Pymatgen Add-ons and External Tools


With effect from v2022.0.3, pymatgen, pymatgen.analysis, pymatgen.ext and and are now namespace packages. You may refer to the contributing page. for details on how to write such packages. This page serves as a universal resource page to list known pymatgen add-ons.

It should be noted that the pymatgen maintainers provide no guarantees whatsoever on the quality or reliability of any of the add-ons listed here. End users should make their own assessment of the functionality and quality.

Please submit a pull request to update this page when if release a new add-on package.

Add-ons for Analysis

  • pymatgen-analysis-diffusion: Provides modules for diffusion analysis, including path determination for NEB calculations, analysis of MD trajectories (RDF, van Hove, Arrhenius plots, etc.). This package is maintained by the Materials Virtual Lab.

  • pymatgen-analysis-defects: Provides functionality related to defect analysis. This package is maintained by Jimmy-Xuan Shen, and officially supported by the Materials Project.

Add-ons for Input/Output

  • pymatgen-io-fleur: Provides modules for reading and writing files used by the fleur DFT code.
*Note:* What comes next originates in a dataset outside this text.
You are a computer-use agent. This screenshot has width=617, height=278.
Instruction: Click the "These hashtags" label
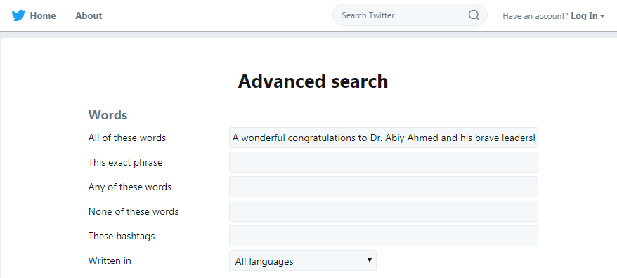click(x=122, y=236)
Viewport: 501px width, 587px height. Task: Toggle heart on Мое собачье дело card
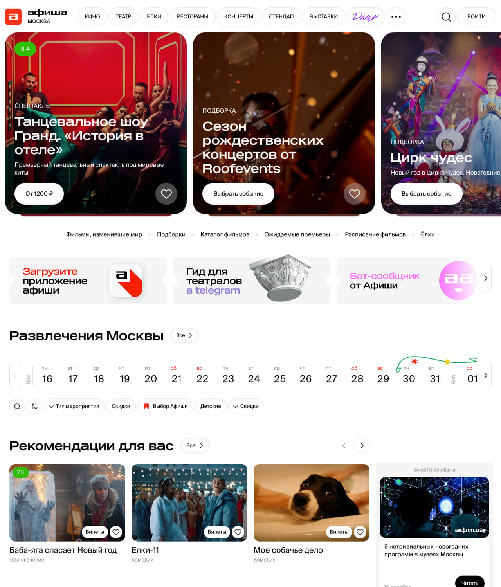pyautogui.click(x=360, y=532)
This package is maintained by the juDFT team.

Add-ons for External Services

  • None at present

External Tools

If you would like your own tool to be listed here, please submit a PR! For a more complete but less curated list, have a look at pymatgen dependents.
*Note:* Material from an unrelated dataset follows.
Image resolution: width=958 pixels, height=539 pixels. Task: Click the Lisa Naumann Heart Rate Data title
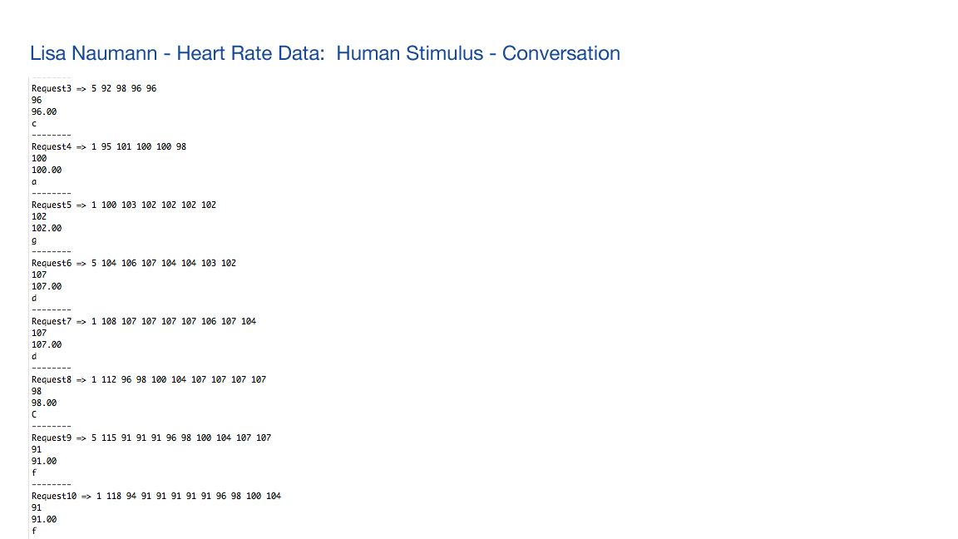coord(324,53)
  • QuAcc: A platform to enable high-throughput, database-driven quantum chemistry and computational materials science.

  • LobsterPy: Automatically analyze Lobster ( runs.

  • pymatviz: Complements pymatgen with additional plotting functionality for larger datasets common in materials informatics.
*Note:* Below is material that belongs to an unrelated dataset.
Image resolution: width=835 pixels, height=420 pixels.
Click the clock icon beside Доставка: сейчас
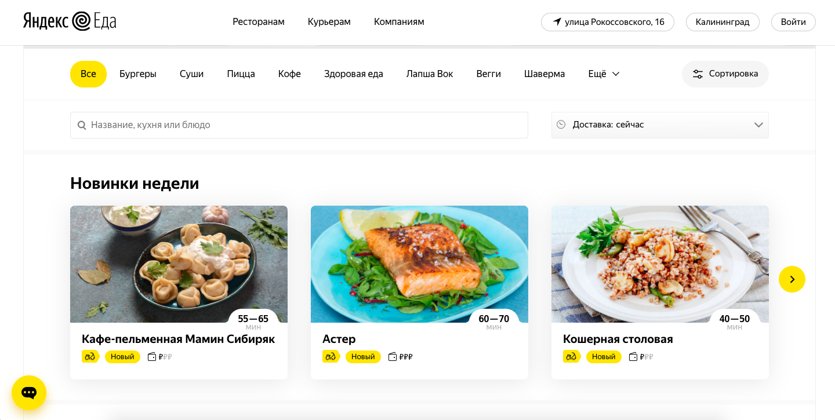click(x=561, y=125)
  • M3GNet: Materials graph network with 3-body interactions featuring a DFT surrogate crystal relaxer and property predictor.

  • DiSCoVeR: A materials discovery algorithm geared towards exploring high-performance candidates in new chemical spaces.

  • rxn-network: Reaction Network is a Python package for predicting likely inorganic chemical reaction pathways using graph theory.

  • Matbench: Benchmarks for machine learning property prediction.

  • Matbench Discovery: Benchmark for machine learning crystal stability prediction.